От этого засранца ничего не скрыть. Как ни крути, а Лиам знал ее со всех сторон и как облупленную, и даже лучше самой Либерсон. Ту обдурить можно было в два счета, с Принцессой же этот номер не пройдет, хоть расшибись в лепешку.
– Ничего, – отмахнулась она, почувствовав маленькие уколы подступивших слез в глазах. – Я поеду одна. Встреть мать, – схватив сумку и пальто под вопросительным и удивленным взглядом друга, Эванс пошла по коридору.
– Мышка, – окликнул ее Лиам.
– Я доберусь. Не переживай, – запрыгивая в лифт, Эванс буквально вдавила кнопку подземной парковки в металлическую панель, но Ларссон быстро добрался до кабины и удержал двери от закрытия.
– Он или она? – парень хитро сощурился и склонил голову на бок. Он понял все, и в блеснувших серпентиновых глазах не было осуждения, а чистый интерес.
– Не понимаю, о чем ты, – ошарашено уставившись на него, Эванс отходила к дальней стене кабины, но вот только врать Лиаму было бесполезно.
– Конечно, – друг улыбнулся ей во все тридцать два и отпустил двери лифта. – Я никому не скажу, – шепотом добавил Ларссон в уменьшающуюся щель сходившихся дверей.

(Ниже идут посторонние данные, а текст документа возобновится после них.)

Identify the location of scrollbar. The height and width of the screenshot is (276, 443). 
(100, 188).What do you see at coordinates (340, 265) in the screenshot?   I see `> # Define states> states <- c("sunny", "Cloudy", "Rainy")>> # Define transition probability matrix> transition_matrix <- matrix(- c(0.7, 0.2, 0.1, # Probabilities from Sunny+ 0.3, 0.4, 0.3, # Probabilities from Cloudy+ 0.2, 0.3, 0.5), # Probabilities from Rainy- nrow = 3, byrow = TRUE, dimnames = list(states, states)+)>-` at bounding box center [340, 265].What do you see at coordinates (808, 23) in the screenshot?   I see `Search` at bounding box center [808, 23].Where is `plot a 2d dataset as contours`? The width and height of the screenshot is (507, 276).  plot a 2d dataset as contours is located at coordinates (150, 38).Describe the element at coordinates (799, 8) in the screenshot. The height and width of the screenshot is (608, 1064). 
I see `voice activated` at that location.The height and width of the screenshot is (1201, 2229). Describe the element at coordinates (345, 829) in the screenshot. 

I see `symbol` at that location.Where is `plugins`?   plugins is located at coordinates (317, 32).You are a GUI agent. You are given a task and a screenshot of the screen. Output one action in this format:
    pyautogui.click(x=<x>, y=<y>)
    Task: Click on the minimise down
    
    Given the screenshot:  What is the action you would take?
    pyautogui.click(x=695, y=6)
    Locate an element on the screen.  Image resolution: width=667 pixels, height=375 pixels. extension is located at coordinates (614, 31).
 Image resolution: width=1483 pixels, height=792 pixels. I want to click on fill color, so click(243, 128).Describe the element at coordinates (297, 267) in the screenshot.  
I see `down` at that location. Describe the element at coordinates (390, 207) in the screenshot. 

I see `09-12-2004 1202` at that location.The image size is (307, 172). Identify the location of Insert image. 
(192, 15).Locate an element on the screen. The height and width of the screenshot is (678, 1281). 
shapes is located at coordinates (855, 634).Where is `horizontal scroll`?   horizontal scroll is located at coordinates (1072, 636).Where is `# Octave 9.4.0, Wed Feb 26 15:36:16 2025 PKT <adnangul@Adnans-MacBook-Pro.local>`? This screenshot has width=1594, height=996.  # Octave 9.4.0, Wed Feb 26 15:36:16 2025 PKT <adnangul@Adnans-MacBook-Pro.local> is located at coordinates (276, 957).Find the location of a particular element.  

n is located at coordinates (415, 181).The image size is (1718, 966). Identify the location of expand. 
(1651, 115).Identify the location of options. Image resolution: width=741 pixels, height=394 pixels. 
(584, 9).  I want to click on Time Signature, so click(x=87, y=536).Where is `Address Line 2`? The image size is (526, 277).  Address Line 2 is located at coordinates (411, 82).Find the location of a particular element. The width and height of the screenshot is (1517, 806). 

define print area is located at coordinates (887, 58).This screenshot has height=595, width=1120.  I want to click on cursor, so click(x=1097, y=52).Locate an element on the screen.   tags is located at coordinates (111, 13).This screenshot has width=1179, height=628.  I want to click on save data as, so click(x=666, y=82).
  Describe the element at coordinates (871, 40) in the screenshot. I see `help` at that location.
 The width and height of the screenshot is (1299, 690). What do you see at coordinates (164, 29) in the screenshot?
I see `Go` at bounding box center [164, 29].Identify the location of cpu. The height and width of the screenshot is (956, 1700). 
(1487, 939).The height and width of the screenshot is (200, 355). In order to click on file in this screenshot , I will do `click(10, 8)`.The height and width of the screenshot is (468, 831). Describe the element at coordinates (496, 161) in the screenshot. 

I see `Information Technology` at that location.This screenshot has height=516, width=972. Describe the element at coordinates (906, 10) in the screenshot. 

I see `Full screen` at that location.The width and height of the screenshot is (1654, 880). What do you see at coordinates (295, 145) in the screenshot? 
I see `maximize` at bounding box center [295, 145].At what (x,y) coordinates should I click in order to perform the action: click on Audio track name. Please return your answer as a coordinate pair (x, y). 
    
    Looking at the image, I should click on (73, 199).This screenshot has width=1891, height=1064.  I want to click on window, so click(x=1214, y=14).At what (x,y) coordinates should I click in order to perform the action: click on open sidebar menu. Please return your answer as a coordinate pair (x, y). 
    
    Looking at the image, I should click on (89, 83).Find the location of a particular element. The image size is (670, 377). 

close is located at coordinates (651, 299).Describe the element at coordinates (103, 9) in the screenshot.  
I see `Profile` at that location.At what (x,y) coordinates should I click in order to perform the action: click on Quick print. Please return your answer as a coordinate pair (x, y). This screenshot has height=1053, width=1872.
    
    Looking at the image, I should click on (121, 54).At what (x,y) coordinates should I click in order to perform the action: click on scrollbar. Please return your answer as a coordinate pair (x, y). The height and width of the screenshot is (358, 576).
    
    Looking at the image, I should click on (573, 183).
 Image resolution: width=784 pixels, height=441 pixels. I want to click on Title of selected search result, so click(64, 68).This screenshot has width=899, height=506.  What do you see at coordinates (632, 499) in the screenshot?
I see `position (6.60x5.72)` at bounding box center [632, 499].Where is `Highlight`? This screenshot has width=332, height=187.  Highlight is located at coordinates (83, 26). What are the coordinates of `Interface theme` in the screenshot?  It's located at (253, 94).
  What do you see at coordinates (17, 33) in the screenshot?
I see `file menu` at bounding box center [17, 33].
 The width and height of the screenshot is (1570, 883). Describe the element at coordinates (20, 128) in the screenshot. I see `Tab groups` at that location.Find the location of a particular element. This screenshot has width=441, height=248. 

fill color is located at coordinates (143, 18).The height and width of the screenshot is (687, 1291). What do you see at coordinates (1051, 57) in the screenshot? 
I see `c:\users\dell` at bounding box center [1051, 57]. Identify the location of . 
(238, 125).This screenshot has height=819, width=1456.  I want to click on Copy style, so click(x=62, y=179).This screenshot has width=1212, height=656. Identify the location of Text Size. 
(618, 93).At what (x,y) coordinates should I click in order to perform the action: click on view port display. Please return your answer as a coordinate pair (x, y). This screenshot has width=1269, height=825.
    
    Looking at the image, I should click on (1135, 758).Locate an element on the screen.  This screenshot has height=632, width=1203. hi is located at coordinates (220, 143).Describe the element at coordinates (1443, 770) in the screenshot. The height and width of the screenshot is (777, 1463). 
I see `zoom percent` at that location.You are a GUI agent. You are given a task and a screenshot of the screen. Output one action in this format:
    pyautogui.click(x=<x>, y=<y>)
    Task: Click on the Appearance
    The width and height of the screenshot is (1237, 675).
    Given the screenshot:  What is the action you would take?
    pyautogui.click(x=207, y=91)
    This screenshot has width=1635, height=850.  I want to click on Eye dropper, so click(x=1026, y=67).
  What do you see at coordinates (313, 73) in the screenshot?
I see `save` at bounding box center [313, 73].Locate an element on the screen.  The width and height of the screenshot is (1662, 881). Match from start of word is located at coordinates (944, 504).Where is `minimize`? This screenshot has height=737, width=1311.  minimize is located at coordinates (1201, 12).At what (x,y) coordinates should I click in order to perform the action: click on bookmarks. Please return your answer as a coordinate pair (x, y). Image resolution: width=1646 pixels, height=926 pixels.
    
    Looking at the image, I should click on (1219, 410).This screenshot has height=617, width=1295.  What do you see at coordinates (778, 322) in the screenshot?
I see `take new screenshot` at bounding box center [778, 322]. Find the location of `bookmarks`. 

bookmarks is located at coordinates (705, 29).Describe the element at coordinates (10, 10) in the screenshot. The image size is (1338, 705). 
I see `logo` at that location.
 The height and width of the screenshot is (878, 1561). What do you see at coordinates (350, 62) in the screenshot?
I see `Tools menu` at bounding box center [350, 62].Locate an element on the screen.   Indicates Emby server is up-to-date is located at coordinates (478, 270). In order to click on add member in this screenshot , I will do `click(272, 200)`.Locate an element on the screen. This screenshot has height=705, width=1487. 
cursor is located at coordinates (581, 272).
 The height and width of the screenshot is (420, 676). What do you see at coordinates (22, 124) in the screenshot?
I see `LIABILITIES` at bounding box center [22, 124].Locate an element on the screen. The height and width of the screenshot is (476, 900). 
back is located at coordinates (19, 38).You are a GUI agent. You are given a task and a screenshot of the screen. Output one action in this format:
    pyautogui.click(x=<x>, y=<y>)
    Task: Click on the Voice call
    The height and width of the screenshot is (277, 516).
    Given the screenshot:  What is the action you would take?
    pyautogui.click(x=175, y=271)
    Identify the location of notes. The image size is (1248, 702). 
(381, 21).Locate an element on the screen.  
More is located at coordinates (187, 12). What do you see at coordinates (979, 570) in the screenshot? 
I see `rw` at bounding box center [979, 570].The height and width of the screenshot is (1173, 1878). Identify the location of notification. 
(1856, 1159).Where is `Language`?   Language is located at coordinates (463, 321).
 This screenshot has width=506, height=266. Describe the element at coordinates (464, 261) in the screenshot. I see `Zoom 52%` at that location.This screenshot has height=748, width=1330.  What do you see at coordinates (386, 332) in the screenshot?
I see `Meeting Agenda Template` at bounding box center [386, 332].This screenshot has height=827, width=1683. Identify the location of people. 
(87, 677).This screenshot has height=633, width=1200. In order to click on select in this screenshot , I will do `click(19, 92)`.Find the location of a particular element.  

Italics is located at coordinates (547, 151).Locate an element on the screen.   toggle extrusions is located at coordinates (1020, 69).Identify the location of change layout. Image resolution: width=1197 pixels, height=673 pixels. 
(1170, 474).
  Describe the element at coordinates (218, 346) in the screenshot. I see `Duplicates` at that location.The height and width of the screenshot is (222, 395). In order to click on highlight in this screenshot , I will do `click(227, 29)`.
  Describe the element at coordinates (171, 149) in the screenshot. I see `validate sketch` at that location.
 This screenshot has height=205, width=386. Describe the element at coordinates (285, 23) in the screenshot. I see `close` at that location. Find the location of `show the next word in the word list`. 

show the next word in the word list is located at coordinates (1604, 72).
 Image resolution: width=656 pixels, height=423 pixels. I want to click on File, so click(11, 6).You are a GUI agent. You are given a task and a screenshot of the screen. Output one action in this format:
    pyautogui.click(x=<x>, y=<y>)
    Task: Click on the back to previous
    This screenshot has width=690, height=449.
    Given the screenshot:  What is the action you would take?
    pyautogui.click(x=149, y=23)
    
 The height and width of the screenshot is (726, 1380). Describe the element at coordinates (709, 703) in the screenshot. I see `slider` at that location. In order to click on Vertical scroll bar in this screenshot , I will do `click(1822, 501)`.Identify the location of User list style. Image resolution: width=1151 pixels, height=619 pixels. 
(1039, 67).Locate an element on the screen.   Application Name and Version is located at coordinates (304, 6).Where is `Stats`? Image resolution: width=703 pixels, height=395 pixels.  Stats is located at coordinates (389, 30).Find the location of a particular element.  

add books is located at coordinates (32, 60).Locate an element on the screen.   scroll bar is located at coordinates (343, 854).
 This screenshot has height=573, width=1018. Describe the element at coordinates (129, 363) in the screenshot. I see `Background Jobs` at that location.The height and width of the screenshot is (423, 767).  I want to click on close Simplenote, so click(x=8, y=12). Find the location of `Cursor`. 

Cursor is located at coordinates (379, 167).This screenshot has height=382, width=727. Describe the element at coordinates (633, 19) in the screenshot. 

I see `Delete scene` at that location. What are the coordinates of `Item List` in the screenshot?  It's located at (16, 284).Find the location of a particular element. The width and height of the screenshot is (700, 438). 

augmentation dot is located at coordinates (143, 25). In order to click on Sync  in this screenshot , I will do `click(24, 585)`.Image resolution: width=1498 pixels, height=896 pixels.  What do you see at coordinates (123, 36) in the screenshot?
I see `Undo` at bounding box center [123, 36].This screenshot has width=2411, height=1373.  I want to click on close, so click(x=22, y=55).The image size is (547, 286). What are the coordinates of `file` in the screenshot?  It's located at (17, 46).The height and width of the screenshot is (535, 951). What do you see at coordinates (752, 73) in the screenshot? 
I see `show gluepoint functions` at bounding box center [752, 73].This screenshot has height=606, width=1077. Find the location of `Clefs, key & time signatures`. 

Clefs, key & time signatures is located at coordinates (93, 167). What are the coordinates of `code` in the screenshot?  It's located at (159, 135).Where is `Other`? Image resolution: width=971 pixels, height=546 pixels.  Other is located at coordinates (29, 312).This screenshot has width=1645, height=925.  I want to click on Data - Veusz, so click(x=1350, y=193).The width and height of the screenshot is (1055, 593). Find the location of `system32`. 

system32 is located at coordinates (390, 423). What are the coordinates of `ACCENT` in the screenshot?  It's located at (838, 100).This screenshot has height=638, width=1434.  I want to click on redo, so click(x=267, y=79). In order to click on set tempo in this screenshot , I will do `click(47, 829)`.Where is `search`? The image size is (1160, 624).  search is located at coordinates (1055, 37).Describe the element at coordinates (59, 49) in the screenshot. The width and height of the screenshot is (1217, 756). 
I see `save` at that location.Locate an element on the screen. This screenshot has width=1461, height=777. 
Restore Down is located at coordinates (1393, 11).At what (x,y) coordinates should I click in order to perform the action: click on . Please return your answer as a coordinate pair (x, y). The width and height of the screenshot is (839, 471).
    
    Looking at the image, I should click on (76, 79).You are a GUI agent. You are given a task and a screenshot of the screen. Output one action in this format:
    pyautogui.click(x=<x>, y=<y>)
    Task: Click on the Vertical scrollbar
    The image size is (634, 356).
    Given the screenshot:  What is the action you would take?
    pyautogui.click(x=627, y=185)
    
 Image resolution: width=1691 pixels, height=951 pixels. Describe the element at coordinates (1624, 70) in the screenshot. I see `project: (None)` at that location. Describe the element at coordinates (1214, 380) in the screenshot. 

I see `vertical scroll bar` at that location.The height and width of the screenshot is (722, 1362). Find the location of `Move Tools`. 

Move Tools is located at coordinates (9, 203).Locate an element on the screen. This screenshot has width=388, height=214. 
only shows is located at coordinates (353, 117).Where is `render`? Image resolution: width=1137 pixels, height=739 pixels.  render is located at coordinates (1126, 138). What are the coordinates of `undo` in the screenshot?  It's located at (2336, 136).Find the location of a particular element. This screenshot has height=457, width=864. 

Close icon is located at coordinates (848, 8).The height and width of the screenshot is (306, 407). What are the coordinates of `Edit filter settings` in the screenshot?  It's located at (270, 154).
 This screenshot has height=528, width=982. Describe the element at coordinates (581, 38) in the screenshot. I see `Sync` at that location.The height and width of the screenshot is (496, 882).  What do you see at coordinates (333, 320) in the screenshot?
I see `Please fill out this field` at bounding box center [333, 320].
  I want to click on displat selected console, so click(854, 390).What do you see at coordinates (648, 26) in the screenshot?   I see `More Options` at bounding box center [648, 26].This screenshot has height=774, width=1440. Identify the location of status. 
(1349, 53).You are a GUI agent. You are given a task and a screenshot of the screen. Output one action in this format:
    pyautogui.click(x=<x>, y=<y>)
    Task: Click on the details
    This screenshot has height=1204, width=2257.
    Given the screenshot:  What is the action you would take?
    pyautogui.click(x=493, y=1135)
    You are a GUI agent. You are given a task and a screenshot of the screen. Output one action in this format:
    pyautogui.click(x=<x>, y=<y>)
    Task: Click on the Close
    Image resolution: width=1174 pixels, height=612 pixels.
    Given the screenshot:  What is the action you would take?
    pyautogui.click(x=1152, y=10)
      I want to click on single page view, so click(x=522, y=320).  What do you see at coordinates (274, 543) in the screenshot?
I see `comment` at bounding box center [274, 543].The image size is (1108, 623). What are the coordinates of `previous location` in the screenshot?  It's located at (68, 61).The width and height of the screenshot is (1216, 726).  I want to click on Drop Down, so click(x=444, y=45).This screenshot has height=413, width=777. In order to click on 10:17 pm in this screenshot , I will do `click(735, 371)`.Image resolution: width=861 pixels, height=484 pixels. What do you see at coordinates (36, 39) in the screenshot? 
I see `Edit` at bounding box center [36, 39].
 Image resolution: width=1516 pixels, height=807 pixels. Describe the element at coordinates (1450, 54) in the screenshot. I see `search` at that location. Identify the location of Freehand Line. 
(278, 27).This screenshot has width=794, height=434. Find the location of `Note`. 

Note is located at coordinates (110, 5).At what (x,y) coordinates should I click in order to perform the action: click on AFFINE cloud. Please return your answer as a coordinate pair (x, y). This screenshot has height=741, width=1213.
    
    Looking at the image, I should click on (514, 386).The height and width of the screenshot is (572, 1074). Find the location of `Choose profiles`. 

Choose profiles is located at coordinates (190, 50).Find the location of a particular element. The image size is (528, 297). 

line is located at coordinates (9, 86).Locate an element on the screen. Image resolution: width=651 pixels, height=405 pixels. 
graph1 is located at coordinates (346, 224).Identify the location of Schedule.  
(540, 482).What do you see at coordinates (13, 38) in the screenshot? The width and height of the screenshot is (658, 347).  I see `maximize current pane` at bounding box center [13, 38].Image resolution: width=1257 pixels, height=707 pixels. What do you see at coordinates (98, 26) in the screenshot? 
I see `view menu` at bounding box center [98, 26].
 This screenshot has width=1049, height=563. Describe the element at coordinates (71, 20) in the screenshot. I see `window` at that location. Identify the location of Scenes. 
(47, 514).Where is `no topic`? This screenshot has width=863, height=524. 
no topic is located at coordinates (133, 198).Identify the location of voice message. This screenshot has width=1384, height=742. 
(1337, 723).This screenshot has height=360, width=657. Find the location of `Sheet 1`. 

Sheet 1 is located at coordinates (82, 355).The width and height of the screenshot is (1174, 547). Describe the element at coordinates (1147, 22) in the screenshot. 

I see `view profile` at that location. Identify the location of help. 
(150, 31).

– Обещаешь? – Эванс бросилась к закрытым дверям и надеялась докричаться до него.
– Обещаю! – расслышала она ответ, приглушенный металлом кабины лифта и стуком собственного сердца.
***
– И так какие у вас жалобы, Мистер Ларссон? – удивленно уставился на него умудренный опытом доктор – мужчина средних лет со следами усталости на лице, оставшейся после ночного дежурства в неотложке, и от этого слегка грубоватый в общении, и продолжил недоверчиво разглядывать миллиардера в палате бесплатной клиники окружного госпиталя.
– Кроме жалоб на жуткий кофе в автомате? – отшучивался Адам, будто не замечая очевидного диссонанса. – У меня проблемы со сном, – наспех придуманная легенда очень подходила к его нынешнему внешнему виду Адама. – Понимаете, доктор… Встречи, презентации, женщины, алкоголь, – разглагольствовал он. – А потом ты просто не можешь уснуть, думая о том, куда же катится жизнь, – с небывалой легкостью Ларссон разыгрывал богача, пребывавшего в глубоком экзистенциальном кризисе.
– И поэтому миллиардер сидит на приеме в бесплатной клинике наряду с простыми смертными? – подытожил доктор Сэлинджер, окидывая Адама усталым и скептическим взглядом.